27 August 2012

Guayaquil

I had been warned. The road from Santa Elena to Guayaquil was dangerous, overrun with thieves and bandits. There was a great delinquencia said the owner of the hostal in Montanita. To ride into the city of Guayaquil would be to risk everything another man told me at a roadside snack stand. The delinquents of Guayaquil will take your bicycle and I will read about you, gringo, in tomorrow’s papers. Because of these warnings I was seriously considering packing up the bike and gear at Santa Elena and taking a bus into Guayaquil.
 
But there were no bike shops in Santa Elena where I could get a bike box, and, anyway, I wasn’t enthusiastic about packing up the bike for just a 150km bus ride. My map indicated a large road that became a toll road as it entered the city. It was the major road between Guayaquil and the coast and there were only a few small pueblos indicated. Where did these delinquents live, I wondered. I checked on the internet and found a couple other riders who had made the trip and had written nothing of the delinquencia. I had a hard time believing there were grave dangers on such an important transportation route.
 
 
I decided in the morning at Santa Elena to make the ride. I figured I could do it over three days, riding 50km a day, and make Guayaquil early in the morning of the third day of riding before the criminals and delinquents had awakened. I packed and got on the road just after 7am.
 
 
It was cool and wet and soon it began to rain lightly. I put on my rain jacket and bootees and rode the wide shoulder of the well-paved highway.
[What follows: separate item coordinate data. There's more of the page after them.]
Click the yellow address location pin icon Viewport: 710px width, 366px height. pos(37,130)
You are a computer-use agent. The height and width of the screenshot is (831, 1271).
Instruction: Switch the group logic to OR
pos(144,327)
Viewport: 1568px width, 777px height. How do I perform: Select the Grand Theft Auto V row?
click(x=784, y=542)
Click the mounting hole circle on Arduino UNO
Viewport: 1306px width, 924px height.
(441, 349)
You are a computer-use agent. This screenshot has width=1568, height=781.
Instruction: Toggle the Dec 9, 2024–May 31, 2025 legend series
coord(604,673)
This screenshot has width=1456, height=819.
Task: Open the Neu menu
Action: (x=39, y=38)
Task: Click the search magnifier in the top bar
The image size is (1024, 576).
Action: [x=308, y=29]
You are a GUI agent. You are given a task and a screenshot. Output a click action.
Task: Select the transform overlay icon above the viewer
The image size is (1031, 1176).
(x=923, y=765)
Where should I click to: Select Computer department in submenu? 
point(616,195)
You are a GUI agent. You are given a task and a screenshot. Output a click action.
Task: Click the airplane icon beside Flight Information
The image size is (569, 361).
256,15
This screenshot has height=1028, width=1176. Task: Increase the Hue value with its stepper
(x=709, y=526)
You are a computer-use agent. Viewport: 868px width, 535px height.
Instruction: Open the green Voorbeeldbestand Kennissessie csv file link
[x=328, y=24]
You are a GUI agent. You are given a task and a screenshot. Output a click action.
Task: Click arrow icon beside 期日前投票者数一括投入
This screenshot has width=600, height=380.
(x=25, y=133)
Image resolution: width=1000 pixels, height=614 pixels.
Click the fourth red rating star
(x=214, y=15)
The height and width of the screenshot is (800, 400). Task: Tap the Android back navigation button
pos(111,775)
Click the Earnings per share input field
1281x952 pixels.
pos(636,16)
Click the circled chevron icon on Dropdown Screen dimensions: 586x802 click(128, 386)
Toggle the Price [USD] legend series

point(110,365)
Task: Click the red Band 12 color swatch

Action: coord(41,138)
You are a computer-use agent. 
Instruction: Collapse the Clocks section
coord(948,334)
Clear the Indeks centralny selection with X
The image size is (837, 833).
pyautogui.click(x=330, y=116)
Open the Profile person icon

It was mostly flat country with few trees and some banana plantations. In the distance there was a range of low mountains. Trucks and cars passed. There were no houses or pueblos and it was easy, smooth riding on the good pavement. After a couple hours I stopped for a juice at a little roadside stand operated by an old man and woman.
 
I mentioned where I was going and they did not warn me of delinquents. I then asked about hotels or hostels nearby where I might stay the night. The old woman said there was nothing until Guayaquil, nowhere to stay. I realized I had to do the entire 150km in one day. There was no way around it. I thanked the elderly couple for the information and got back on the road.
 
 
I hadn’t ridden over 100km in over a year and I had no idea if my knee could hold out. I also wanted to make sure I made Guayaquil before evening. I had no map of the city and the last thing I wanted was to get lost after nightfall. I also didn’t know what kind of neighborhoods I would need to ride through to get to the city center.
 
 
The rolling country began at 75km into the day and with it the sun broke through the clouds and it became very hot. My knee felt good but I could feel myself weakening on the bike. The rollers were killing me and I began stopping at any roadside stand for a short break and a bottle of Coke or juice. The short breaks and simple sugars were just enough to keep off my collapsing and I continued on through pueblos that were gradually larger as I neared Guayaquil.
 
Then there was a long ride through the outskirts of the city. There were none of the impoverished barrios I had been warned about but instead wealthy, newly constructed gated condo buildings. The shoulder disappeared on the road and I was riding through the rush hour traffic of trucks and cars and school buses. It was brutally hot and polluted and I was gassed and trying hard to concentrate on not getting hit.
 
 
I made the city center finally and found the Parque Centenario and from there found the hotel I had written down to stay at. I could hardly communicate with the man at reception. When he finally realized where I had come from he didn’t believe it. I told him again that I had ridden all the way from the coast just today, more than 150km. I could hardly believe it myself.